Assigned task: The full set of records must be printed exactly as given.

Data listing:
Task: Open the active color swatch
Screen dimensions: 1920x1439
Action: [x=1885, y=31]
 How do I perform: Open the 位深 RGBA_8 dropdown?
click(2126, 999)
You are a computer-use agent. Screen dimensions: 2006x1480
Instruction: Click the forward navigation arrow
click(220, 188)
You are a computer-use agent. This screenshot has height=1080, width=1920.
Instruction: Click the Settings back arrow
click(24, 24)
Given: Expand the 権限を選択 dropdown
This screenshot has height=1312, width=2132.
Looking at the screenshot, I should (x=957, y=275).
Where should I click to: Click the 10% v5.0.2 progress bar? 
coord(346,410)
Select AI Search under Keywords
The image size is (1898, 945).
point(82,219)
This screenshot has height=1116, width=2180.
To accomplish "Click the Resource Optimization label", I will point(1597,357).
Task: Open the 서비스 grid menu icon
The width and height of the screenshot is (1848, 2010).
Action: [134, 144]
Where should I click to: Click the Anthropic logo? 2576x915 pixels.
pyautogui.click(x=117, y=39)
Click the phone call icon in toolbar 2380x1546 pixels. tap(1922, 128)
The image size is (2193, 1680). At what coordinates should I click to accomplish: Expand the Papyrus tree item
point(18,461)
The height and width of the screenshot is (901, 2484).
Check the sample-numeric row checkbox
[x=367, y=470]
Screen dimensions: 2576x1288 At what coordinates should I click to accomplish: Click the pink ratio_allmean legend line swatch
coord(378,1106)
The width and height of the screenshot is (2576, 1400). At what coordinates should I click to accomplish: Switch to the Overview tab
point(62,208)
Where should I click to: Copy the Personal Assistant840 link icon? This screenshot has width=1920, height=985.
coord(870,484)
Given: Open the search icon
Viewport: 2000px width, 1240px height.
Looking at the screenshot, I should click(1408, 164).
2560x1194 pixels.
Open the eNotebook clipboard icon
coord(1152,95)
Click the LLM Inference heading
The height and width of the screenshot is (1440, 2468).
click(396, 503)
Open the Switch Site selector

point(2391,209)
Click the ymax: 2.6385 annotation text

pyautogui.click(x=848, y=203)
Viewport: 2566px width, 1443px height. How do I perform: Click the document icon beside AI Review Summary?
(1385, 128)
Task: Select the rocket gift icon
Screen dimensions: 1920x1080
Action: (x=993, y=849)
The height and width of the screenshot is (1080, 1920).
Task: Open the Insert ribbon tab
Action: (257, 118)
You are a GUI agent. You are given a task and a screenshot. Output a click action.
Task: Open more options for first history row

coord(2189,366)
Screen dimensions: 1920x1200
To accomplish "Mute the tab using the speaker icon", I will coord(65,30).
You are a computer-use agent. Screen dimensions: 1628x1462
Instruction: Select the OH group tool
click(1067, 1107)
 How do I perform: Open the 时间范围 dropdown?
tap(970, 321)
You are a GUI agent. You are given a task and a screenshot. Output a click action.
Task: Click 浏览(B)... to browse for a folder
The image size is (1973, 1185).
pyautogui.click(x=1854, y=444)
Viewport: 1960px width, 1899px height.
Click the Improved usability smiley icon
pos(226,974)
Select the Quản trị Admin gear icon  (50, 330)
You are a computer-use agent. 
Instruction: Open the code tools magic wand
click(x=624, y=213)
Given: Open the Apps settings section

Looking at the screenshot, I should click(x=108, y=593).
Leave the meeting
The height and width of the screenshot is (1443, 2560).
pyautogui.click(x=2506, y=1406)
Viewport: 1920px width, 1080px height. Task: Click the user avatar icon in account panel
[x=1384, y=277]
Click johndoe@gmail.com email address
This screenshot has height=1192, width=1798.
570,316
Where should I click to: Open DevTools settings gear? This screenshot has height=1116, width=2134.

Result for this exercise:
Task: Open the active color swatch
Screen dimensions: 1920x1439
Action: [x=1885, y=31]
 How do I perform: Open the 位深 RGBA_8 dropdown?
click(2126, 999)
You are a computer-use agent. Screen dimensions: 2006x1480
Instruction: Click the forward navigation arrow
click(220, 188)
You are a computer-use agent. This screenshot has height=1080, width=1920.
Instruction: Click the Settings back arrow
click(24, 24)
Given: Expand the 権限を選択 dropdown
This screenshot has height=1312, width=2132.
Looking at the screenshot, I should (x=957, y=275).
Where should I click to: Click the 10% v5.0.2 progress bar? 
coord(346,410)
Select AI Search under Keywords
The image size is (1898, 945).
point(82,219)
This screenshot has height=1116, width=2180.
To accomplish "Click the Resource Optimization label", I will point(1597,357).
Task: Open the 서비스 grid menu icon
The width and height of the screenshot is (1848, 2010).
Action: [134, 144]
Where should I click to: Click the Anthropic logo? 2576x915 pixels.
pyautogui.click(x=117, y=39)
Click the phone call icon in toolbar 2380x1546 pixels. tap(1922, 128)
The image size is (2193, 1680). At what coordinates should I click to accomplish: Expand the Papyrus tree item
point(18,461)
The height and width of the screenshot is (901, 2484).
Check the sample-numeric row checkbox
[x=367, y=470]
Screen dimensions: 2576x1288 At what coordinates should I click to accomplish: Click the pink ratio_allmean legend line swatch
coord(378,1106)
The width and height of the screenshot is (2576, 1400). At what coordinates should I click to accomplish: Switch to the Overview tab
point(62,208)
Where should I click to: Copy the Personal Assistant840 link icon? This screenshot has width=1920, height=985.
coord(870,484)
Given: Open the search icon
Viewport: 2000px width, 1240px height.
Looking at the screenshot, I should click(1408, 164).
2560x1194 pixels.
Open the eNotebook clipboard icon
coord(1152,95)
Click the LLM Inference heading
The height and width of the screenshot is (1440, 2468).
click(396, 503)
Open the Switch Site selector

point(2391,209)
Click the ymax: 2.6385 annotation text

pyautogui.click(x=848, y=203)
Viewport: 2566px width, 1443px height. How do I perform: Click the document icon beside AI Review Summary?
(1385, 128)
Task: Select the rocket gift icon
Screen dimensions: 1920x1080
Action: (x=993, y=849)
The height and width of the screenshot is (1080, 1920).
Task: Open the Insert ribbon tab
Action: (257, 118)
You are a GUI agent. You are given a task and a screenshot. Output a click action.
Task: Open more options for first history row

coord(2189,366)
Screen dimensions: 1920x1200
To accomplish "Mute the tab using the speaker icon", I will coord(65,30).
You are a computer-use agent. Screen dimensions: 1628x1462
Instruction: Select the OH group tool
click(1067, 1107)
 How do I perform: Open the 时间范围 dropdown?
tap(970, 321)
You are a GUI agent. You are given a task and a screenshot. Output a click action.
Task: Click 浏览(B)... to browse for a folder
The image size is (1973, 1185).
pyautogui.click(x=1854, y=444)
Viewport: 1960px width, 1899px height.
Click the Improved usability smiley icon
pos(226,974)
Select the Quản trị Admin gear icon  (50, 330)
You are a computer-use agent. 
Instruction: Open the code tools magic wand
click(x=624, y=213)
Given: Open the Apps settings section

Looking at the screenshot, I should click(x=108, y=593).
Leave the meeting
The height and width of the screenshot is (1443, 2560).
pyautogui.click(x=2506, y=1406)
Viewport: 1920px width, 1080px height. Task: Click the user avatar icon in account panel
[x=1384, y=277]
Click johndoe@gmail.com email address
This screenshot has height=1192, width=1798.
570,316
Where should I click to: Open DevTools settings gear? This screenshot has height=1116, width=2134.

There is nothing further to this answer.